Alice Munro: “Amundsen”

12/25/2012 § Leave a comment

Originally published in The New Yorker, August 27, 2012.

The story I would like to have read deals with the experiences of a naive and inexperienced young would-be teacher named Vivien (or Miss Hyde) as she attempts to work at a sanitarium’s “improvised classroom,” teaching the tuberculosis-riddled students of Amundsen. The idea of a “pretend school” and the escape it provides from the constant and almost casually treated death about them is interested, especially set against the chilly climate and the fact that a world away, the Allies and Russians are closing in on Berlin. I would have settled, as well, for the story being about the excitable young student, Mary — not one of the sick ones — and her odd relationship/fixation with the economical and overly rational head surgeon, Dr. Fox: inappropriate at times, overly formal at others, and sometimes just wonderful (the way he’s described as joking around on a sleigh ride), it brings out all the interesting and unusual sides to characters that I feel I’ve otherwise read about, particularly in Munro’s steady, occasionally laborious prose. She’s an excellent writer to be clear, but what I’m saying is that I couldn’t make it through a collection of her short stories: They’d all feel the same to me.
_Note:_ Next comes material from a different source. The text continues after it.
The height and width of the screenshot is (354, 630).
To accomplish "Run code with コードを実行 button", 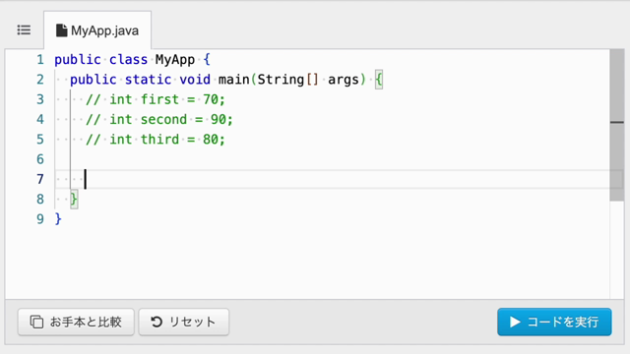I will tap(554, 322).
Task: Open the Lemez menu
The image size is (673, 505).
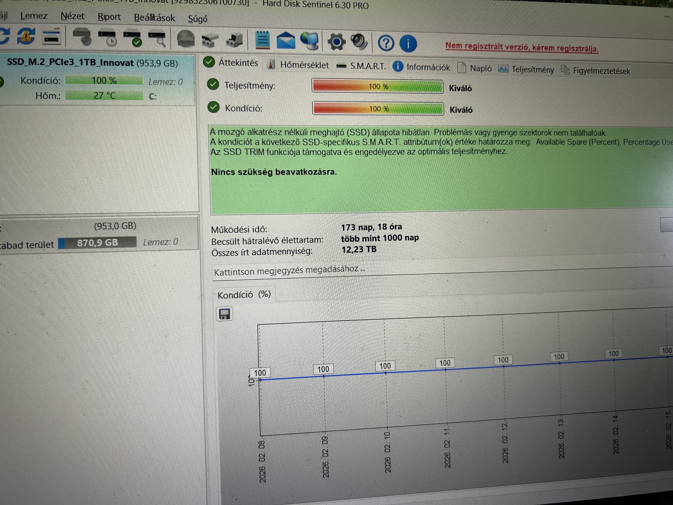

Hence my ultimate disappointment with “Amundsen,” a rather surface-level story about the nature of love (as opposed to, say, “Axis,” which had all sorts of allusions and parallels working for it). Munro writes plenty of descriptions of the frozen lakes and atmosphere of the woods and small towns that Vivien has left Toronto for: “Everything austere and northerly, black-and-white under the high dome of clouds. So still, so immense an enchantment. But the birch bark not white after all, as you got closer. Grayish yellow, grayish blue, gray.” And she spends a large chunk of the tale dwelling on the wide-eyed wonder at which this relative youth approaches her new job, new habitat, and new life. And yet the story spends all of this credit — wastes it, in my opinion — in detailing Vivien’s eventual hook-up with steady old unromantic Alister, that is, Dr. Fox. He’s blunt and occasionally brutal to those who stand in his way (as when he throws the intruding and all too familiar Mary out of his house), he doesn’t act like a gentleman and says the oddest things (after bedding her, “‘I do intend to marry you,’ he said”), and Munro’s greatest feat may be in helping us to understand how a woman like Vivien could fall for him at all.

There’s also an inexplicable tense shift (from past to present . . . and then back to the past again, after a jump forward of a decade or so) that details what actually happens when Vivien is “going to Huntsville” with Dr. Fox, this being their “code for getting married.” That is, I understand that Munro chooses this so as to better work the fluttery thoughts going through Vivien, nerves and excitements and disappointments and confusions, as Alister out-of-the-blue confesses that “he can’t go through with it” and “he can’t explain this.” It’s a big moment, and it certainly deserves the attention it gets, the voice working well, but it sort of throws the rest of the story out of the window — not just the story I’d imagined Munro writing at first, but the tone itself, which feels like a cheat now. (There’s also a narrative question: if she’s looking back on all of these events, you’d expect a different skew.) Furthermore, while this climactic event is important, it changes the slant of the story to be about one thing and one thing only (which is why I called it surface-level): the conclusion. “Nothing changes, apparently, about love.” That is, you can’t change the feelings you have. Which makes sense, I suppose, in explaining why even after reading Munro, even after respecting her, even after writing about her and processing my thoughts on this story, I still find my original feelings unchanged. We can’t always get what we want, right?